Born: 1992, Mexico
Profession: Photographer and videographer
Lives and works: State of Mexico, Mexico
HOLY INQUISITION
Holy Inquisition unfolds as an excavation of a relationship fractured by alcoholism. It begins with a diary in which my father recounts his time in rehabilitation centers, describing them as a “Holy Inquisition”—places where punishment is disguised as cure. Reading it, and encountering him through his own words, reshaped the figure I had constructed: what I had understood as abandonment revealed itself as part of a deeper chain of wounds. This shift made it impossible to approach his story in isolation. His absence is not singular but entangled with a broader structure that normalizes male detachment and turns it into a pattern.

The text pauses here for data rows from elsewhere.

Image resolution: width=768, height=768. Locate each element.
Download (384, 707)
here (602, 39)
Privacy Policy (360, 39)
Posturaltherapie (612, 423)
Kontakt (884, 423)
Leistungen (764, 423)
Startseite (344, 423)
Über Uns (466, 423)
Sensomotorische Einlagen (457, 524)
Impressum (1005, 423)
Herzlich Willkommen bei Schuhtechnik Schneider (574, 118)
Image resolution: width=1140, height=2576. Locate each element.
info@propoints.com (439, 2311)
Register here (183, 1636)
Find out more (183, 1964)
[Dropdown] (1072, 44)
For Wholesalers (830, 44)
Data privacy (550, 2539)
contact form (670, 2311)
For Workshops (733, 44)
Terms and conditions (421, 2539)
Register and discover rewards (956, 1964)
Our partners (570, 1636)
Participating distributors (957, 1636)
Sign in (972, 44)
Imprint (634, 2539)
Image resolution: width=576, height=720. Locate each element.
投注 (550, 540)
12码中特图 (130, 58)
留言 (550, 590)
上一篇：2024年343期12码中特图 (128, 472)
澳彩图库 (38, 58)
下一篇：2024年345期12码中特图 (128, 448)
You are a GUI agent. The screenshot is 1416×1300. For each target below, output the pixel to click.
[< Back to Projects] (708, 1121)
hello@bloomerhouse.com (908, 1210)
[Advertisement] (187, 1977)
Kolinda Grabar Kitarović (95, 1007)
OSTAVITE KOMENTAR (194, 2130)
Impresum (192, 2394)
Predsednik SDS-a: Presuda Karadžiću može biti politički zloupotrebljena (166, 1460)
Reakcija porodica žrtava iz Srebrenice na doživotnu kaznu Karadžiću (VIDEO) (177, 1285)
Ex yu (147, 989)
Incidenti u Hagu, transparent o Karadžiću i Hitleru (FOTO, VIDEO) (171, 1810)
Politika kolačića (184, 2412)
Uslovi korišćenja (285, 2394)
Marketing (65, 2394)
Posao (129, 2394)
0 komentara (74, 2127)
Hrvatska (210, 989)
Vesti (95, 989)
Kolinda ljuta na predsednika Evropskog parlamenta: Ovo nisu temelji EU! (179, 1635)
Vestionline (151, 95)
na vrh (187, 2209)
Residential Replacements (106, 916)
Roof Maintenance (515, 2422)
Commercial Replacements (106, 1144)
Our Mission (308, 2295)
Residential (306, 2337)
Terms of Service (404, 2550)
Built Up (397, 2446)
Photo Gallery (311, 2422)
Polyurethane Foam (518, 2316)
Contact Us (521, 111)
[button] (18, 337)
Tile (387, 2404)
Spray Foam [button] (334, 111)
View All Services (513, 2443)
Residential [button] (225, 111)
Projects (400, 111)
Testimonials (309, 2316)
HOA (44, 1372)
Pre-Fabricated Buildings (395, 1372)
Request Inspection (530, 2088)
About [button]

Working from fragments—memories, objects, and encounters—I began to reconstruct his image while reconfiguring our relationship in the present. In doing so, he emerges not only as an absent father, but as a body marked by contradiction, vulnerability, and inherited forms of loss.
The project brings together reframed paintings of drunken men, family archives, bottle remnants, and photographs from our encounters. These elements do not function as documents alone, but as overlapping symbolic layers. Within them, masculinity appears historically coded through sacrifice, guilt, discipline, and evasion. By placing my father within these constellations, his image moves between document and fiction, between what was lived and what has been culturally constructed, exposing a personal wound as a collective symptom and tracing how male absence is produced, inherited, and sustained.